WHAT YOU WILL DO.
An image-free, verbatim transcription of the records is the expected result.

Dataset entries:
== Segment start ==

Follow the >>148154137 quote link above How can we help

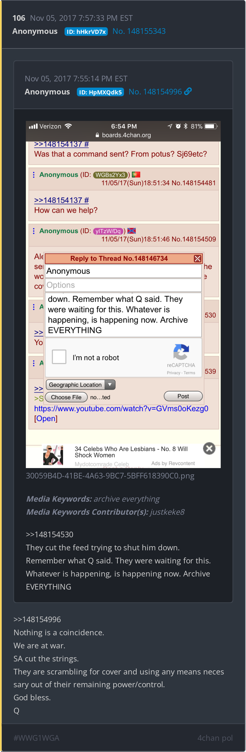coord(61,200)
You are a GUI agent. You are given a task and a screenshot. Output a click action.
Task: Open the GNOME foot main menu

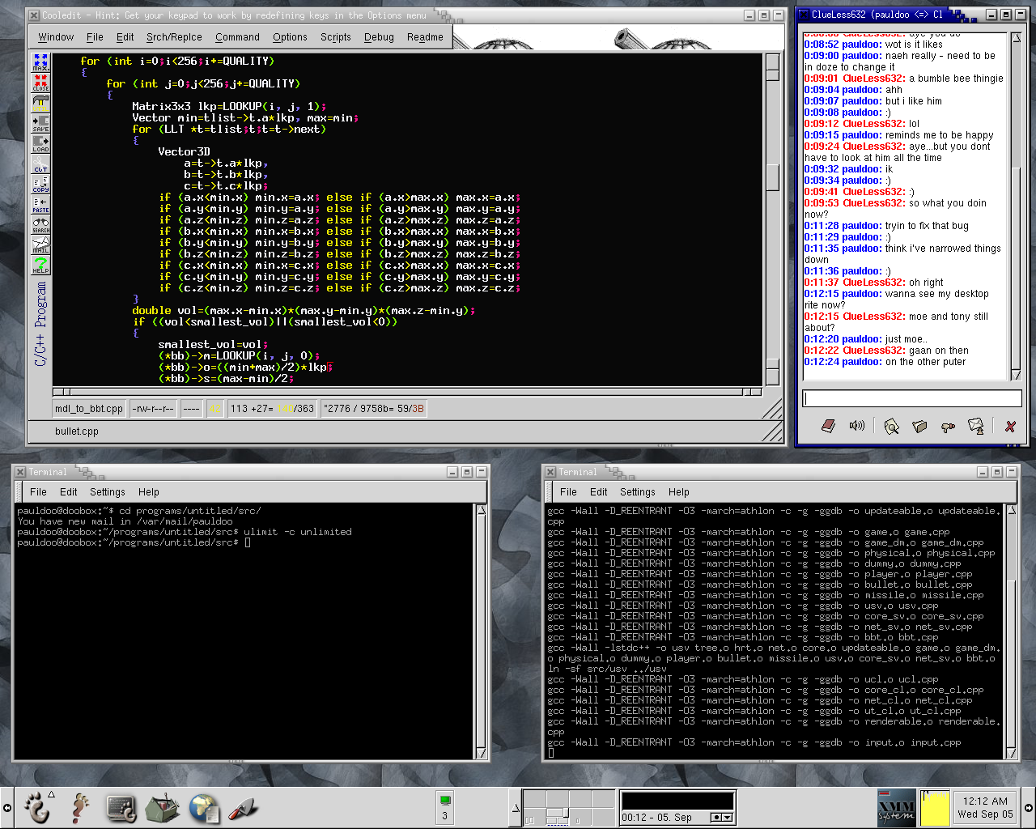[x=36, y=807]
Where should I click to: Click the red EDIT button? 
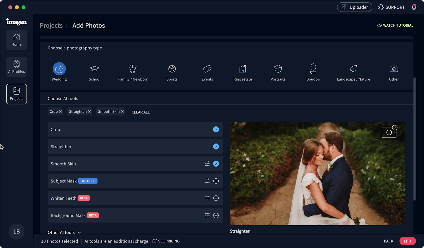[407, 241]
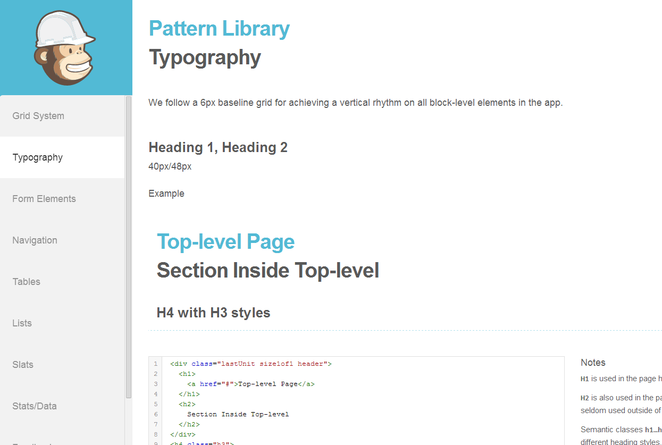
Task: Go to Form Elements page
Action: coord(44,199)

== Segment end ==

WRITTEN SOLUTION.
Follow the >>148154137 quote link above How can we help

coord(61,200)
You are a GUI agent. You are given a task and a screenshot. Output a click action.
Task: Open the GNOME foot main menu

[x=36, y=807]
Where should I click to: Click the red EDIT button? 
[407, 241]
Task: Go to Form Elements page
Action: coord(44,199)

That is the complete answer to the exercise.